Folks, Christians are no more or less broken and capable of sinning than anyone else in this world. Simul justus et peccator — we are simultaneously righteous and sinful until the day we are glorified.
It is time to stop pretending. It is time to stop saying we have the answers and can rise above the moral degradation of our times.
All we can do is look to Jesus. We have no room to boast. We have no room to claim any kind of transformation that makes us “different” from our neighbors. We are not different. We are human. We fail.
It’s not about transcending sin. It’s about admitting our own sinfulness, naming our own sin, being harsh with ourselves and being kind and loving and forbearing toward others. It’s about being forgiven, again and again and again. (http://www.internetmonk.com/archive/the-church-cant-hide-its-sexual-brokenness)
This, to put it bluntly, is a load of theological bullshit, plain and simple. The simul justus et peccator principle invoked here is a mere excuse for the bad behavior of Christians – and while it is true that Christians are just as capable of sinning as anyone else, it absolutely does not follow that we have no answers and cannot rise above the moral degradation of our times. The entirety of Scripture testifies to the fact that such an assertion is completely unfounded. We do not have room to boast – but we DO have claim to a transformation that makes us different from our neighbors. Like it or not, there IS a code of conduct that Christian moral behavior is to follow, and it is a higher moral standard than the world outside the church.

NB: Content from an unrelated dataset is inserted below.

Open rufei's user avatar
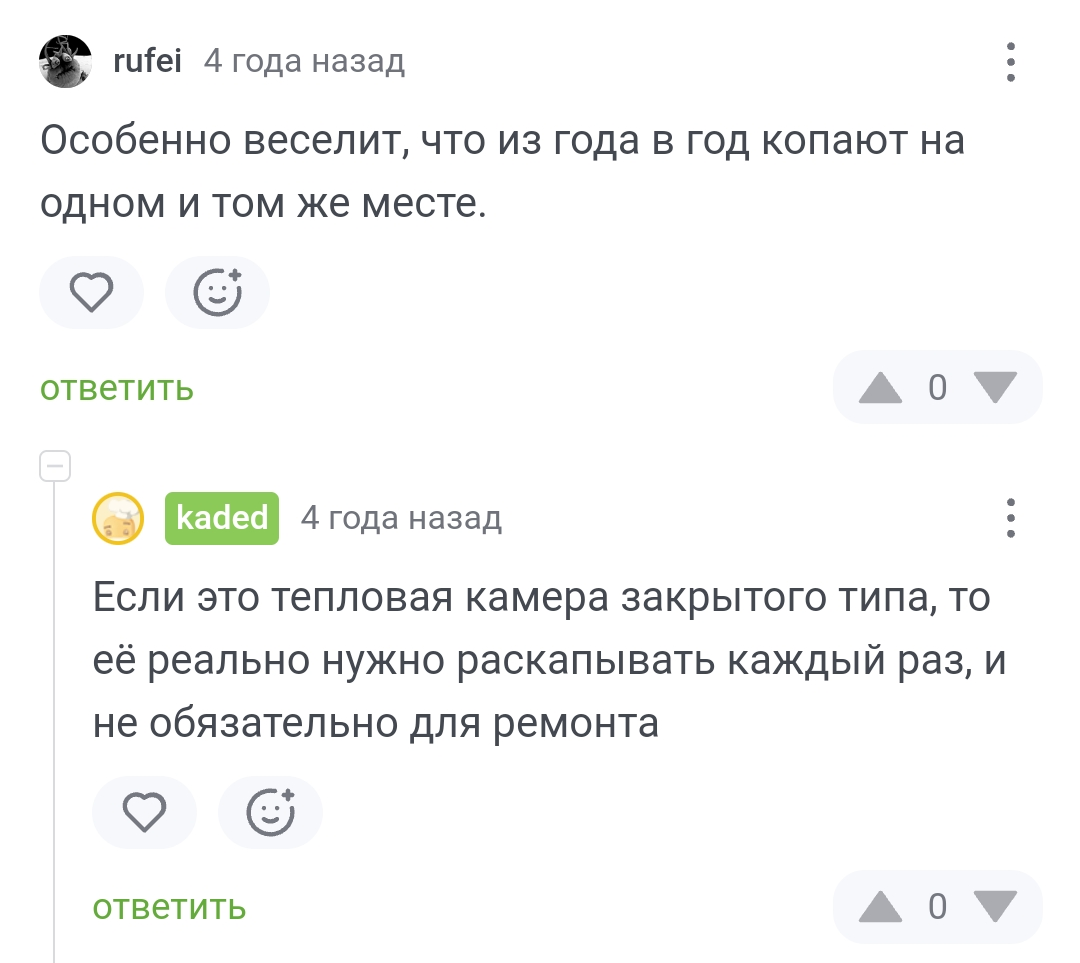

While Christianity is not about making naughty people more moral, improved moral behavior is in fact a part of Christianity and one that is strongly commanded throughout the whole of Scripture, from the Mosaic law to the Apostolic writings. Christian character, both in the typical moral sense as well as in a more theological sense is to be visibly different than those outside the body of Christ such that the world outside the Church can do nothing but admit that a fundamental change in the innermost depths of their being, in their very fiber and fabric of their nature, in their very essence, has happened to those inside the church that could not have happened save for a radical encounter with Christ in which the aforementioned change is effected.
Christians are called to rise above the moral degradation of our times; our behavior is to be such that it is noticeable by those who are not a part of the church for both its moral uprightedness and its kindness, love and forbearance – not because Jesus died to make us more moral but because we are fundamentally, ontologically different. Christians are in Christ – our being has undergone a total and radical change its innermost depths such that our former, weaker nature is no more, period. The quoted piece above is nothing but cheap grace and theological bullshit.